O Recorrido apresentou contra-alegações, que culmina com as seguintes e doutas conclusões:
«
a) O recurso interposto da douta sentença pela Fazenda Nacional deverá ser rejeitado uma vez que a recorrente não cumpriu o ónus da especificação obrigatória imposta pelo disposto no artigo 640.º n.º 1 e 2 do CPC de especificar os concretos pontos de facto que considera incorretamente julgados e os concretos meios probatórios que impunham decisão sobre os pontos da matéria de facto impugnados diversa da recorrida.
b) Sem prejuízo do alegado sempre se dirá que a douta sentença recorrida não padece dos vícios de nulidade invocados pela Fazenda Nacional porquanto, especifica de forma clara os fundamentos de facto e de direito da decisão, concluindo, em síntese, e como questão essencial, que a "não resta senão concluir que a AT não logrou demonstrar a existência de indícios sérios e fundados de que os custos com a aquisição de mercadorias em causa têm por base operações simuladas. Efectivamente, no RIT que está na génese das liquidações impugnadas nada é dito a respeito da fiabilidade dos registos contabilísticos do Impugnante, nem a respeito das compras que realizou em 2001com esses fornecedores. Também nada é dito no RIT relativamente aos meios de pagamento utilizados pelo Impugnante para pagamento das mercadorias. Ou seja, a AT não recolheu junto do Impugnante indícios sérios, coerentes e objetivos de que os custos que foram corrigidos não têm por base operações reais.
c) Do teor da decisão recorrida poderá constatar-se o sentido e o alcance da decisão: que a Administração Tributária não demonstrou a existência de indícios sérios e objetivos de que as transações do impugnante são simuladas.
d) Como também se retira do sentido da decisão recorrida o meritíssimo juiz a quo constatou que as liquidações impugnadas estão mal fundamentadas porquanto o relatório de inspecção tributária não permite concluir que factos ou indícios são apontados ao impugnante que permitam provar e demonstrar que as compras tituladas pelas facturas dos fornecedores em questão são falsas, não bastando, pois, transcrever conclusões relativamente a outros fornecedores objecto de inspecções que não são do conhecimento do impugnante.
e) Da decisão recorrida conclui-se que a Administração Tributária apenas se baseou em meros indícios e conclusões provenientes de informações de outras Direcções de Finanças, que não analisaram a escrita nem a realidade do negócio do recorrido, mas apenas a escrita de sujeitos passivos terceiros.
f) E, transcrevendo-se a "transcrição" dos fundamentos vertidos no do venerando Acórdão do TCA Sul (proc. n.0 07169/13 de 18.06.2015, disponível in www.dgsi.pt em que as partes são as mesmas, a "AT não escreve uma única linha sobre a forma como o Recorrido desenvolve a sua atividade, ou como se relaciona com aqueles fornecedores que são reputados com emitentes de facturas falsas" e, "ainda que resultasse provado que um determinado fornecedor emite facturas falsas, tal não significa necessariamente que o tenha feito de todas as vezes que emitiu facturas falsas, com todos os seus clientes' (...)
"Os indícios recolhidos relativamente a um fornecedor não podem ser usados de forma generalizada e indiscriminada sem a devida cominação de quem recebe a fatura”.

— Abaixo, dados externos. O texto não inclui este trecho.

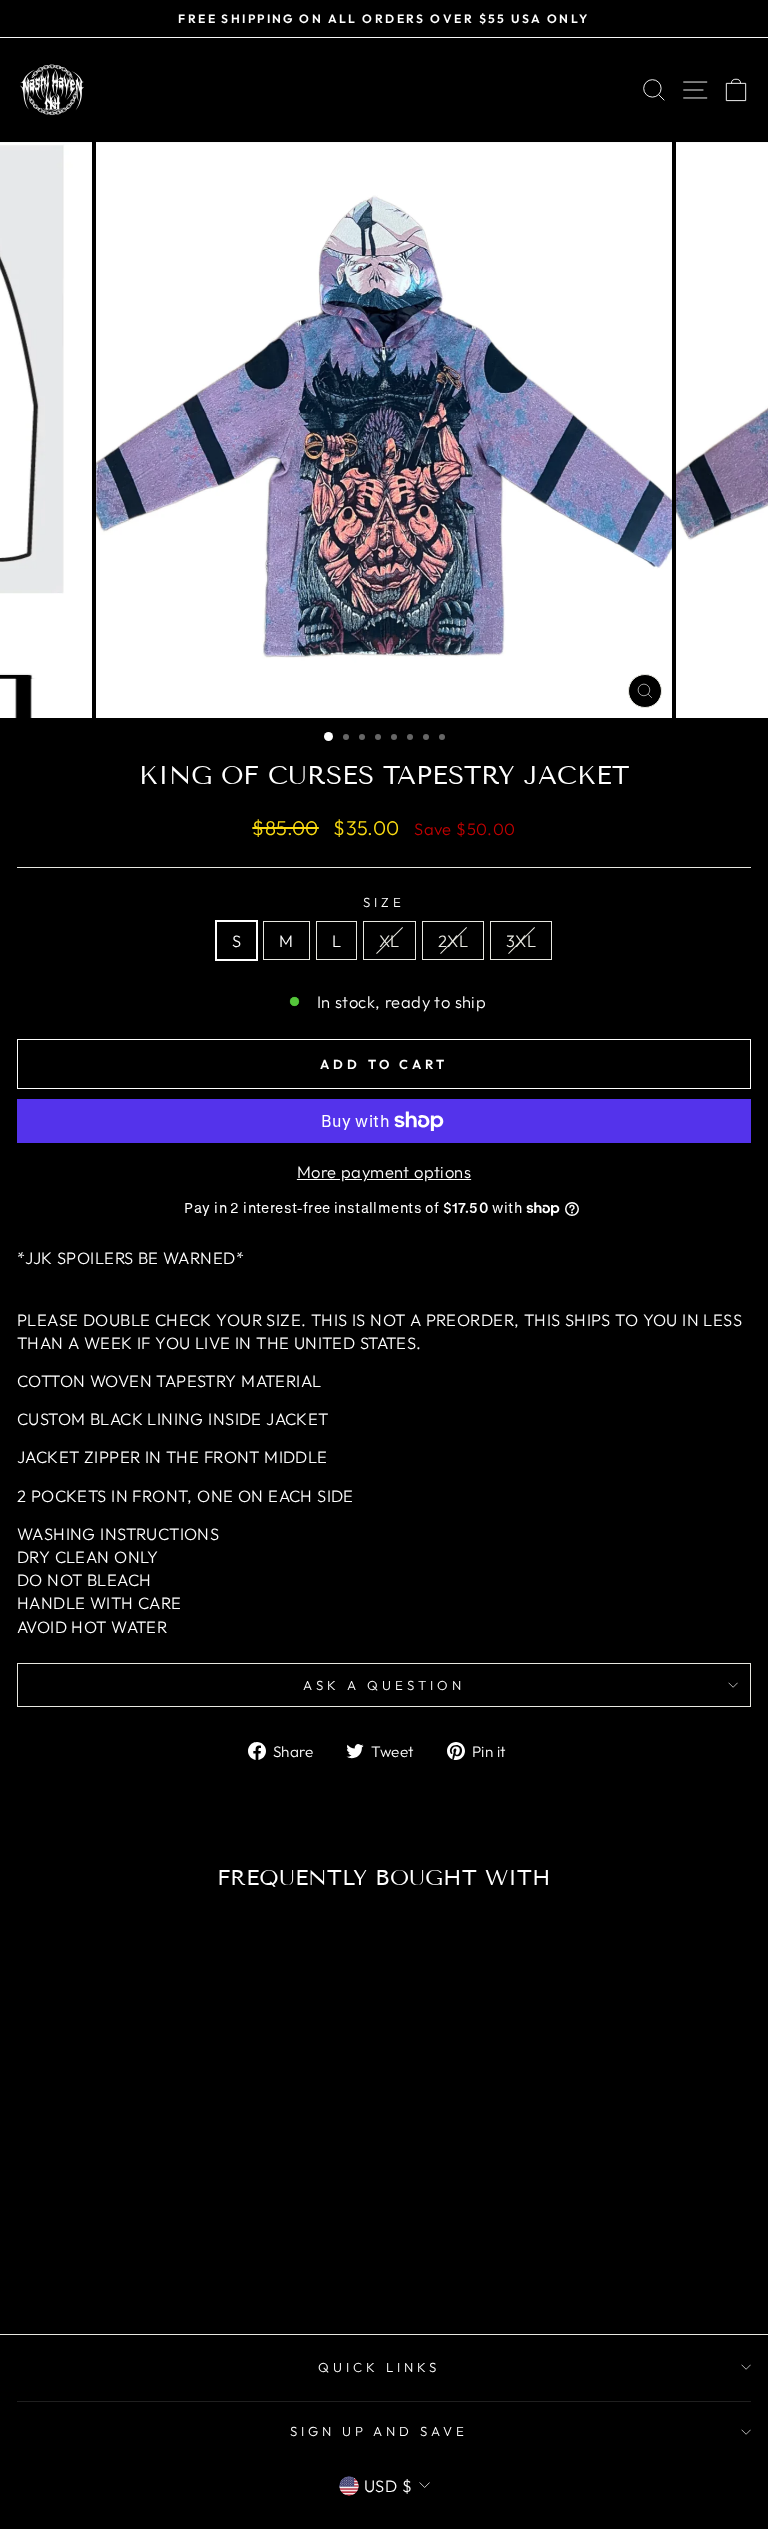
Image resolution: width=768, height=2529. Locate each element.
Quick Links (379, 2367)
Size (384, 902)
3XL (521, 940)
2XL (453, 940)
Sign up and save (379, 2431)
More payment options (384, 1171)
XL (389, 940)
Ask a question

E de que "O Juízo subjacente à desconsideração das operações por falsas reside única e exclusivamente em inspeções efectuadas aos fornecedores, com caráter genérico e sem confronto com a situação concreta do Recorrido”.


g) Já no que respeita ao teor do Relatório de Inspecção Tributária, que se encontra junto ao Processo Administrativo, do seu teor (Cfr. ALÍNEA q da fundamentação de facto) só poderia chegar-se à conclusão da FALTA DE FUNDAMENTAÇÃO da liquidação de IRS e JC impugnadas.
h) A falta ou insuficiência de inspecção directa aos elementos do impugnante, permitiram uma má fundamentação do acto, como bem se conclui na douta sentença recorrida, e pelas seguintes razões e que se pode constatar do "teor" do relatório de inspecção tributária:
- A Administração Tributária, não analisou os fluxos financeiros, nomeadamente, os meios de pagamento (cheques) que o impugnante utilizou para aquisição de sucata. quer durante o procedimento de inspecção quer em sede de reclamação graciosa;
- A Administração Tributária também não analisou os recebimentos, correspondentes à sucata que o impugnante vendeu aos seus clientes (espelhados na sua contabilidade), quer durante o procedimento de inspecção, quer em sede de reclamação graciosa;
- A Administração Tributária desprezou a estrutura organizacional do impugnante, composta por estaleiro, máquinas, viaturas e cerca de 16 empregados (estes comprováveis na Segurança Social apesar de terem estado nas instalações do impugnante vários Inspectores Tributários, em operações de surpresa, por diversas vezes (facto que se omite no relatório), onde puderam constatar a realidade da actividade exercida pelo impugnante.
- A Administração Tributária desconsiderou que sem as compras o impugnante não poderia ter feito as vendas, declaradas, como ficou provado pelo Relatório Pericial.

i) De todo o exposto resulta que a actuação da Administração Tributária, i.e., no que respeita à liquidação adicional de IRS do ano de 2001, é ilegal e carece de fundamentação, como obriga o disposto no artigo 77.º n.º 1 da LGT e 125.º do CPA, e foi este o rumo levado pela douta decisão recorrida;

j) Mas mesmo que não fosse este o entendimento, sempre se dirá que o impugnante logrou provar a veracidade das transacções.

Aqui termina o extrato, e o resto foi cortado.